Weihnachten steht vor der Tür und damit auch die unzähigen Spendensammler, die überall an unser Mitleid appellieren. Dem Feilschen um Spenden ist kaum zu entkommen, denn längst steckt dahinter eine straff durchorganisierte Spendenindustrie, die alle Wege der Ansprache professionell für ihre Zwecke nutzt. Die von Behinderten liebevoll gemalten Weihnachtskarten liegen in unseren Briefkästen, von Plakatwänden schauen uns große Kinderaugen flehend an, im TV wandert eine hübsche blonde Frau im Safari-Look durch eine Gruppe ausgehungerter, nackter Kinder im Sudan, um hier und da einem davon über den Kopf zu streicheln, und der junge Mann fragt mich am Supermarkt-Entree rhetorisch „Mögen Sie Tiere?“. Wie soll man da widerstehen? Es dient doch alles dem Guten! Doch der gute Zweck sollte niemals die oft fragwürdigen Mittel heiligen. Viele Spendenkampagnen nutzen bewusst das schlechte Gewissen aus, welches unsere Wohlstandsgesellschaft beim Anblick ärmerer Weltenbürger befällt – grundsätzlich nichts anstößiges – allerdings wird das Leid anderer hierbei für den monetären Wettbewerb der Hilfsorganisationen untereinander instrumentalisiert. So furchtbar die Wahrheit auch klingen mag: Wer das traurigste Schicksal zeigt, der nimmt am meisten Spenden ein. Diese simple Formel führt dazu, dass regelmäßig gegen ethische Regeln in der Werbung verstoßen wird, so zum Beispiel bei ressentimentbehafteten Darstellungen der Entwicklungsländer. „Hilfe für Afrika“ – allein dieser Slogan ignoriert, dass der Kontinent von verschiedenartigsten Ethnien in über 50 Ländern bewohnt wird. Die pauschalisierende, immer gleiche Visualisierung des „Armenhaus Afrika“ unterstellt allen Bewohnern eine latente Unfähigkeit sich selbst zu versorgen, ihre Kinder ausbilden und ernähren zu können. Nur wenige Afrikaner müssen das in der Spendenwerbung einheitlich gezeichnete Leben – nackt, ausgehungert, in Strohhütten hausend – durchleiden.

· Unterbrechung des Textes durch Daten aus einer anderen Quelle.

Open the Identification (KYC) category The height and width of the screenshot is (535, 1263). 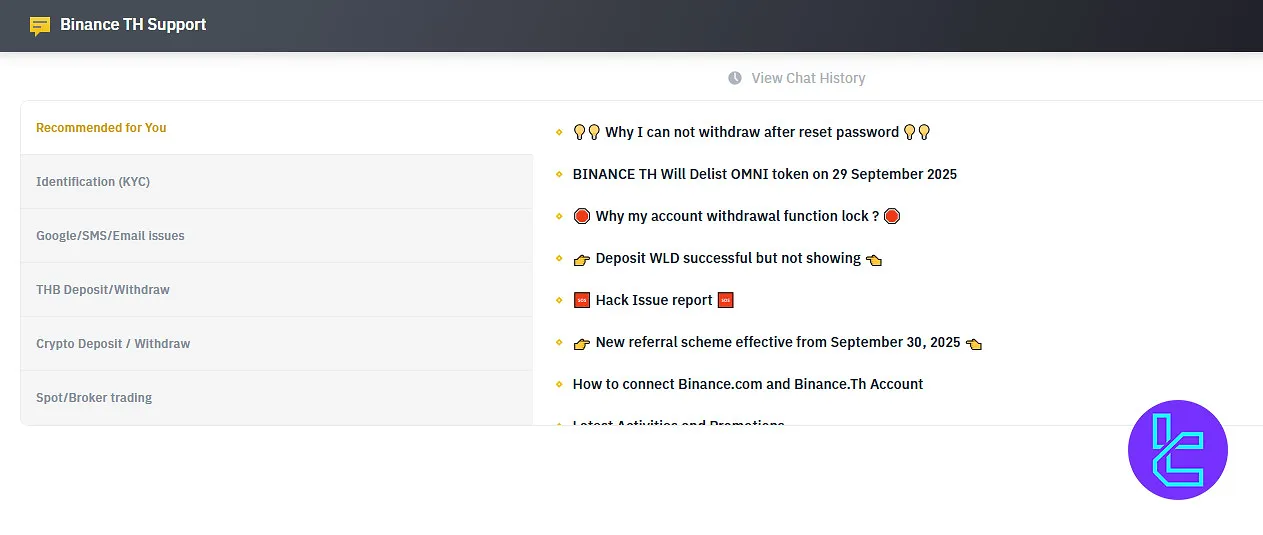pyautogui.click(x=93, y=182)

Diesen, meistens vor Dürren oder Bürgerkriegen fliehenden Menschen muss zweifellos geholfen werden – dies jedoch in gezielten Projekten, wie sie seriöse Hilfsorganisationen betreiben und auch sachlich bewerben. Nicht statthaft ist hingegen der pauschal herabblickende Chauvinismus, der immer noch viele Spendenkampagnen durchzieht: das hungernde Kind, welches bettelnd zur Kamera aufblickt, ist nach wie vor das „beliebteste“ Motiv, obwohl diese Darstellung impliziert, dass den Kindern nur der „reiche Weiße“ helfen kann.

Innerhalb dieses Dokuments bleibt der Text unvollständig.